Talvez por isso, os especialistas ouvidos pela Folha na semana passada, nas duas reportagens publicadas sobre o tema, foram unânimes na condenação da funcionalidade e da eficácia das penas de prisão para o controle do crime. “Prisão não resolve”. Escolarização, emprego e moradia, sim. “Não há evidências”, disseram. Não é bem assim.

Esse assunto talvez seja complexo demais para ser deixado apenas na mão de cientistas sociais e operadores do direito que têm pouca familiaridade com modelos causais e estudos quantitativos. Samuel Pessôa, na sua coluna de 26 de maio, fez uma correção importante ao indicar a existência de diversos estudos empíricos que demonstram a relevância das penas de prisão para o controle do crime. Não apenas há evidências como também existem boas explicações sobre o mecanismo causal que liga o crime ao encarceramento. 

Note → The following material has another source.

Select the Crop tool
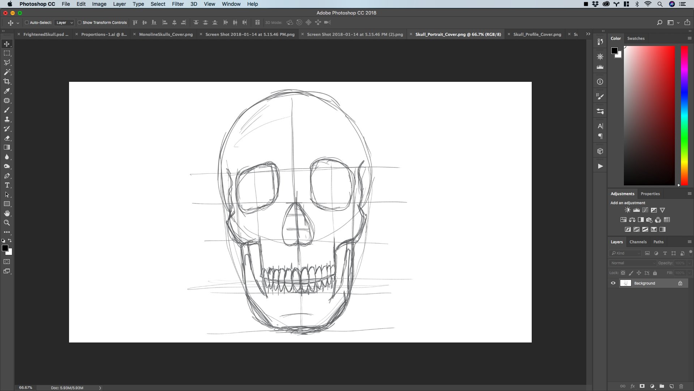point(7,81)
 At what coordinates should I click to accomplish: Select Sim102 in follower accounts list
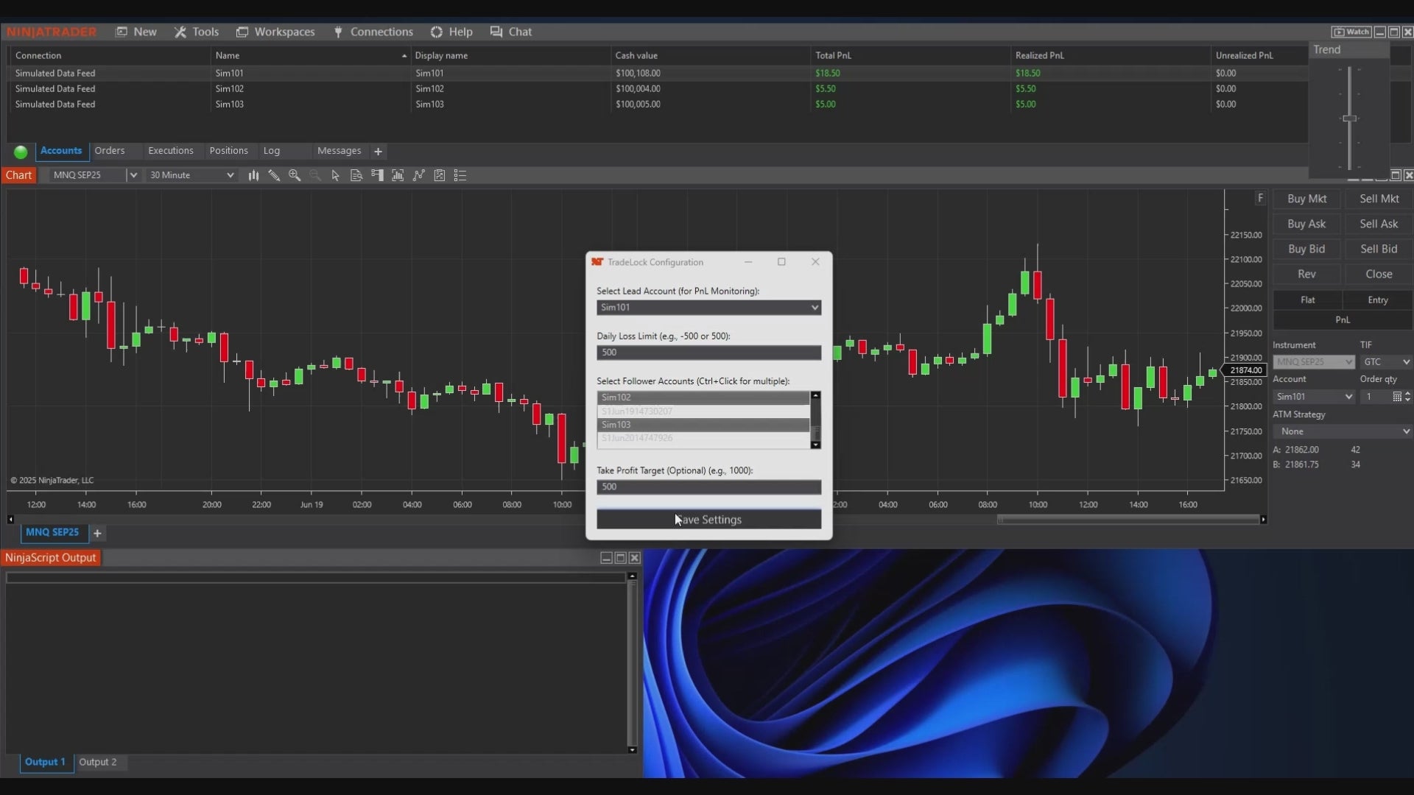(702, 398)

Steven Shavell publicou em 2015 um artigo sobre o assunto na International Review of Law and Economics, "A simple model of optimal deterrence and incapacitation". Shavell argumenta que o aprisionamento tem dois efeitos principais sobre o crime: dissuade o infrator que ainda não foi capturado, pela ameaça de aprisionamento; e incapacita aqueles que foram capturados e condenados, pois durante o período de prisão não é possível cometer novos crimes na sociedade.

É claro que é sempre melhor empregar sanções penais que sejam suficientes para dissuadir os infratores que estão soltos e minimizar o encarceramento. O problema é que o efeito dissuasório do aprisionamento depende, em parte, do seu efeito incapacitante. É preciso, de fato, prender um número suficientemente grande de infratores para que o risco de encarceramento seja percebido por todos.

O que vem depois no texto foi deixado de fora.